Both onions and garlic need to be planted in the fall for next year’s harvest.
A Word About Fall Cover Crops
If you feel like planting a fall garden is too much for you, that’s fine! But there is still a lot you can do in order to improve your garden’s soil.
One thing you can do is plant cover crops. Those are crops like winter rye grass and such that would keep your soil covered and add nutrients and improve your soil structure.
You can read more about cover crops here.
A Word About Leaf Mulch
Leaves are going to start falling all around you soon and they are an amazing free resource for the homesteader!
Simply collect fall leaves and pile them in your garden. You can also make leaf compost in a pile or leaf mold. Read more about how to use fall leaves here.
In addition to using fall leaves and cover crops, you may also want to read about 5 very easy cool weather vegetables to grow in the fall and about planting fall bulbs for early spring flowers.
A Word About Season Extention Methods
There are a few ways to preserve what you have grown in the fall even during the winter right in your garden.
Methods like hoop houses and cold frames or just piling up straw on your plants can all be used to keep your garden going through the winter.
I used to implement those methods but I no longer do that. I simply need the rest.
So I plan my garden to be put to bed around Thanksgiving. This is when I’ll harvest everything that is left, add compost (in my case cow’s manure), cover the garden with a thick layer of mulch and let it rest until the spring.
We don’t have a long winter here in NC, and it will be fairly easy to put enough vegetables from the summer and fall garden aside to last us for the few winter months, but my problem is that I don’t have a root caller yet so there is nowhere for me to store vegetables, this means that for now I’m buying my vegetables at the grocery store during the winter months.
A root cellar might be one of the projects we will work on this winter. I am looking forward to the day I can walk into my root caller during the winter and grab my home grown organic vegetables in the middle of winter!

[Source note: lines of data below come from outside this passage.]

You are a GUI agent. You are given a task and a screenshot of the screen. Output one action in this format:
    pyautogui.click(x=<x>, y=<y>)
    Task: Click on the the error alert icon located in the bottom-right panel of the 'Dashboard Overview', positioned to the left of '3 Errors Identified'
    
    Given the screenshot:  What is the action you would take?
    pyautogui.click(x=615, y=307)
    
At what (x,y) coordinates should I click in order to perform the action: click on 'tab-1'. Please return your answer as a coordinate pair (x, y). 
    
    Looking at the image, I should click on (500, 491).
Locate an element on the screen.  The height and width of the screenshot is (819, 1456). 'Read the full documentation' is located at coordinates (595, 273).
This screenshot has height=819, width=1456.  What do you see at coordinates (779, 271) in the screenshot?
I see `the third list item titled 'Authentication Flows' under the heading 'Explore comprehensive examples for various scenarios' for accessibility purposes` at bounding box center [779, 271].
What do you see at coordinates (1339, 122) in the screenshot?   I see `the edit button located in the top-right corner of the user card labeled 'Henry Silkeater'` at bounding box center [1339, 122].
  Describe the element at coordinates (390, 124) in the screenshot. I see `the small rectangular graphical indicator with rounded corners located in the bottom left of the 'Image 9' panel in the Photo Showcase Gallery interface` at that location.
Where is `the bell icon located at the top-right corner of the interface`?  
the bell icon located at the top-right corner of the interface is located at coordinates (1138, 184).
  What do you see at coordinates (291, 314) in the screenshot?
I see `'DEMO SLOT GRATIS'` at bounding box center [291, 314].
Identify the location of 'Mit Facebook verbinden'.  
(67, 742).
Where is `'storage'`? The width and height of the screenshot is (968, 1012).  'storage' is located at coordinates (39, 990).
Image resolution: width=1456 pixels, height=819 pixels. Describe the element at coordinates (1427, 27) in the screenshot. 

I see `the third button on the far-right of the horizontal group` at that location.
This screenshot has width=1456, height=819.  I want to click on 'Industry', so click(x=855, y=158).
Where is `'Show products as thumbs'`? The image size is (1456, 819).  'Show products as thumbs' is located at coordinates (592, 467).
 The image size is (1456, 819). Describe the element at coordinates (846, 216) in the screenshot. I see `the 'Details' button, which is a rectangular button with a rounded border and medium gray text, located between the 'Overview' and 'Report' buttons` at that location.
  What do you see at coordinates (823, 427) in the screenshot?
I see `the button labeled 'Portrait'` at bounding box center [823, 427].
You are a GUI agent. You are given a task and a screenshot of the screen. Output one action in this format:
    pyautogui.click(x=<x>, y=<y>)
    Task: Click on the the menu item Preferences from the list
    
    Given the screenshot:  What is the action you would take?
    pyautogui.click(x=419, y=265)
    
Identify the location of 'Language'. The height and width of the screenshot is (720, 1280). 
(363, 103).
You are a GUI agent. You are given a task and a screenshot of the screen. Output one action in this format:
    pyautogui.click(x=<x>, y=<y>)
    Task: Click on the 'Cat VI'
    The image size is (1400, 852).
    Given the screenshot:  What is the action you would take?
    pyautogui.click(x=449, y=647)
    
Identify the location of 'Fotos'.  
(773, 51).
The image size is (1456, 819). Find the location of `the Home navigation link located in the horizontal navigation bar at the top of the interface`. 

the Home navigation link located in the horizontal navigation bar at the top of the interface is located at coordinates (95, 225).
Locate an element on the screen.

I can’t believe we are transitioning into fall already. It seems like the year just started a short minute ago. Soon it will be time to change gears and slow down a bit, but you know, there is still so much to do in the fall and winter.
Cold season is hunting season and building season around here and there are many projects to complete. But for an additional short couple of weeks, we will be concentrating on the garden so there is plenty of good food to harvest and eat all the way to Thanksgiving.
Are you planting a fall garden this year?